Yahoo has had a bad decade; the service was dominant in the early years of the internet with their “front page,” a list of news and weather and updates that would routinely be set as a user’s homepage. That led to other successes in search and email, but as Google became dominant in both those categories and the “front page” began to fall out of favor, Yahoo became a company with an aging and apathetic userbase. So they began acquiring other companies.

These have all turned out poorly. For an in-depth account, check out Mat Honan’s piece for Gizmodo about the acquisition and destruction of Flickr, but that’s just one of many. Geocities, del.icio.us, and so many more have also been nabbed by Yahoo.

Mayer, though, is a founding member of the early Google team, and was brought on to revitalize the brand. This is her first major acquisition, and man, is it a major one.

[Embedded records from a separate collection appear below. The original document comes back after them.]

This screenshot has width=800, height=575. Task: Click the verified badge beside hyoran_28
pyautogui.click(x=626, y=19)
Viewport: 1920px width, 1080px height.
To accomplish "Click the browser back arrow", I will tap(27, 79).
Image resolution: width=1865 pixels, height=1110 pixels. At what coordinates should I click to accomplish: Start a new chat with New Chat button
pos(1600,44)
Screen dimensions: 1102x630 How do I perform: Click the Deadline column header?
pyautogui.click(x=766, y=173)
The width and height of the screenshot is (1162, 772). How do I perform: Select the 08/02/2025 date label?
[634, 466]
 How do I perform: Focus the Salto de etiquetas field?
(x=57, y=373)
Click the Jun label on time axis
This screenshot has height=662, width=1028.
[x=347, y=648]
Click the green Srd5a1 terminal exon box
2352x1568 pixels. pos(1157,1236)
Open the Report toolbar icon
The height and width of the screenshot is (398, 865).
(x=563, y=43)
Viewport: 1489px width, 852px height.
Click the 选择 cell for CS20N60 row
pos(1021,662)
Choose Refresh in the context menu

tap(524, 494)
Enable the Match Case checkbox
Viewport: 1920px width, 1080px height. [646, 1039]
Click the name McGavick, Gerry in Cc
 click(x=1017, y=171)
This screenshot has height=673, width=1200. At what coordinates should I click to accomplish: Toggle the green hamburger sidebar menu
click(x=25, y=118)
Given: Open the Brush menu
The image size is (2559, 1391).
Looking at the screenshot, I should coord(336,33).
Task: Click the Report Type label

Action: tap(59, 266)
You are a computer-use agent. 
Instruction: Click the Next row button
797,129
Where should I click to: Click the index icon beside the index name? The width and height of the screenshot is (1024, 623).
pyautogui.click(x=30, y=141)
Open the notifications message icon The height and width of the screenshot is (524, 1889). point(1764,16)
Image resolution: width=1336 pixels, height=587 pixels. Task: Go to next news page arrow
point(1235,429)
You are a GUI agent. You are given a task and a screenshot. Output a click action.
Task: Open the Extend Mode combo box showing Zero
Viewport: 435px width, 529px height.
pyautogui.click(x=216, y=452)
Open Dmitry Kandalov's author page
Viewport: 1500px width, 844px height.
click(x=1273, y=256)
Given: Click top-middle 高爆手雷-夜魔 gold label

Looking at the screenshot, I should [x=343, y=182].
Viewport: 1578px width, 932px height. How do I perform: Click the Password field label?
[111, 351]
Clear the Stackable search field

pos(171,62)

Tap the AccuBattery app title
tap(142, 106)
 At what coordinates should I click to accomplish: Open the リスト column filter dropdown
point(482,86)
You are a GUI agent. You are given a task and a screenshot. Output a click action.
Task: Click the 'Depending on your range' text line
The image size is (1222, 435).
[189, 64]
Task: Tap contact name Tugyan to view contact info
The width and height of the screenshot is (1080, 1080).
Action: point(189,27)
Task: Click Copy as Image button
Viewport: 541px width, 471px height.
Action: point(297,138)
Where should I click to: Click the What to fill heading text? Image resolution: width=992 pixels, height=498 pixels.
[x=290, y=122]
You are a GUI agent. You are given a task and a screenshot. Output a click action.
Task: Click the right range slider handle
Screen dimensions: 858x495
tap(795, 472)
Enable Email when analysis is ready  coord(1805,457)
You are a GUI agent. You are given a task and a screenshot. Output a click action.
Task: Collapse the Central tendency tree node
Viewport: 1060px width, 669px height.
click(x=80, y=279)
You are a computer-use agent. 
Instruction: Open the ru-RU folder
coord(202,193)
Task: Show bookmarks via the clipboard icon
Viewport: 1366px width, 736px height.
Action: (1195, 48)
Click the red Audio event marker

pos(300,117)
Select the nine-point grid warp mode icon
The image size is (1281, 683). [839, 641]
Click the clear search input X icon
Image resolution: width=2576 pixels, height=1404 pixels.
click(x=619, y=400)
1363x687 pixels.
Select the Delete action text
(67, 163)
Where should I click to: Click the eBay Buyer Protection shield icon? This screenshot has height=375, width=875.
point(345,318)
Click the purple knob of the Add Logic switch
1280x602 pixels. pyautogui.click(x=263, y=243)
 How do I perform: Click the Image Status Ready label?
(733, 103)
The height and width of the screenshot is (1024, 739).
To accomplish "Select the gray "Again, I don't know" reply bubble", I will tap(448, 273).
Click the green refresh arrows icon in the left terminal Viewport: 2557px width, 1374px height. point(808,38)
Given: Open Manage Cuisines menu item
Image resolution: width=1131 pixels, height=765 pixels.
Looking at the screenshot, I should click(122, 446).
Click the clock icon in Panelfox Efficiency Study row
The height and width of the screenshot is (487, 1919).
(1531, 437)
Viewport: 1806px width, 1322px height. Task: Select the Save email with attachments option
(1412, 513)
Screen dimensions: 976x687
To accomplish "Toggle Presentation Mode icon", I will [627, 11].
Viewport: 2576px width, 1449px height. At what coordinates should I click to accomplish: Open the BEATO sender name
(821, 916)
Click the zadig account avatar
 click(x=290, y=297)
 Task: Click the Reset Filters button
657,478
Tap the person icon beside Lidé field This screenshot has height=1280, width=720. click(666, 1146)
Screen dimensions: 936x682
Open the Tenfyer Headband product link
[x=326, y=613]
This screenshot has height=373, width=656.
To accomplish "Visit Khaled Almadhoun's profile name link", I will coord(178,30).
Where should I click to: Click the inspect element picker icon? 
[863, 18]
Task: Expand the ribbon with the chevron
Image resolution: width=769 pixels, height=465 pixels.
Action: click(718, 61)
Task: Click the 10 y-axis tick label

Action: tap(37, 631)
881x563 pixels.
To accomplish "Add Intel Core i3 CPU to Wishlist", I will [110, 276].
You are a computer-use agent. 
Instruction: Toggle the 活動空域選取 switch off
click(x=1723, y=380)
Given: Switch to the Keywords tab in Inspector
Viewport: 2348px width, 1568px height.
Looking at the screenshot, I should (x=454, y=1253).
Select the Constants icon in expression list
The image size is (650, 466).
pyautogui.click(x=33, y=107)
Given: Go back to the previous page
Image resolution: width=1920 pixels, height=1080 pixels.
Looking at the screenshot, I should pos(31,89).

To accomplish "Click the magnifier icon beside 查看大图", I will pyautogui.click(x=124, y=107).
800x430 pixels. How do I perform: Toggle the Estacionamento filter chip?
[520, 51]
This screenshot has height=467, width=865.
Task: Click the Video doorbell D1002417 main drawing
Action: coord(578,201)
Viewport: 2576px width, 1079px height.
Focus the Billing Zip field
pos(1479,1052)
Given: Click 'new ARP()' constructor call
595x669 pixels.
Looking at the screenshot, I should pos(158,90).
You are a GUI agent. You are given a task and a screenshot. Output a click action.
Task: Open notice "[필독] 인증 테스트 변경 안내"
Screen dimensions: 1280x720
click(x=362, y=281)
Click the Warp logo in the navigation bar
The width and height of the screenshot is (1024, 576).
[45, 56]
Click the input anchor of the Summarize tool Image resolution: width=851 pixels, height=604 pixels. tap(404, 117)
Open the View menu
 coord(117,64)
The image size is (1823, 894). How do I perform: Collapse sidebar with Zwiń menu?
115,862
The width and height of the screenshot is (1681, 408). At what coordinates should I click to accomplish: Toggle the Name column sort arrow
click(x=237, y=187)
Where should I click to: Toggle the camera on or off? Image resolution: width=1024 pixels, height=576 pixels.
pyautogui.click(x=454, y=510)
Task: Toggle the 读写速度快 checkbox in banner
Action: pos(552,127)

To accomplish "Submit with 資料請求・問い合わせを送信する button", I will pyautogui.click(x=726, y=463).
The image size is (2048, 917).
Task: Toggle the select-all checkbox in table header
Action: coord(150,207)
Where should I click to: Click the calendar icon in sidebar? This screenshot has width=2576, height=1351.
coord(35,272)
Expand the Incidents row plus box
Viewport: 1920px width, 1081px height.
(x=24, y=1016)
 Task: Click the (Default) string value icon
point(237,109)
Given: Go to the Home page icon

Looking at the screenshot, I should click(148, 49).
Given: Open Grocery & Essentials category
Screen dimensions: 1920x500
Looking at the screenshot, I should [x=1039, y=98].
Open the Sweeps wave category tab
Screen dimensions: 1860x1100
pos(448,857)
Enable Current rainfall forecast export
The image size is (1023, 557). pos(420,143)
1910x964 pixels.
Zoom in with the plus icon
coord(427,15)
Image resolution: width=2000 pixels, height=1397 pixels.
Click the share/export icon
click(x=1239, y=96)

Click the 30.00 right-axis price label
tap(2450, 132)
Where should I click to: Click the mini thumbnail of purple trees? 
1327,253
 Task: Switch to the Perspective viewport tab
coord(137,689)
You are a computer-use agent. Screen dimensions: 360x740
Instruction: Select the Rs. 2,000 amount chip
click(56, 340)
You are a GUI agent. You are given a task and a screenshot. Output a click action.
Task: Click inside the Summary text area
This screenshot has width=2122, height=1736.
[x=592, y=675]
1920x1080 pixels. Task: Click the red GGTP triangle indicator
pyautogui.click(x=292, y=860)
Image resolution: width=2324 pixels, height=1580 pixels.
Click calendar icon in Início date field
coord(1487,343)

Tumblr is a blogging platform, but a closed system, unlike, say, WordPress. Blogs are customizable, but only to a point, and the format encourages images and videos (and, especially, GIFs) rather than long wordy posts. More importantly, it’s a massive social network, with 300 million unique visitors a month, commenting and sharing posts and joining and contributing to lots of little communities within Tumblr.

It’s largely used by the youngs, with its largest demographic in the 18-24-year-old range. And it’s a haven for the weirdest elements of internet culture, teen and otherwise–there’s porn, there’s objectionable content, and there’s an awful lot of copyright infringement, all of which are things Yahoo has typically not tolerated. (Here is one extraordinarily NSFW example. DO NOT CLICK THAT LINK.)

The concern is that Yahoo will, as they’ve done before, stomp out the personality of Tumblr, inject advertising, alienate the users, and kill the community. (Tumblr, it’s worth noting, has neither made nor seemed interested in ever making a profit.) Mayer seems determined not to follow this route, at least from her post, but Tumblr users are upset anyway. WordPress noted that tens of thousands of Tumblr users had exported their Tumblrs to WordPress after the announcement.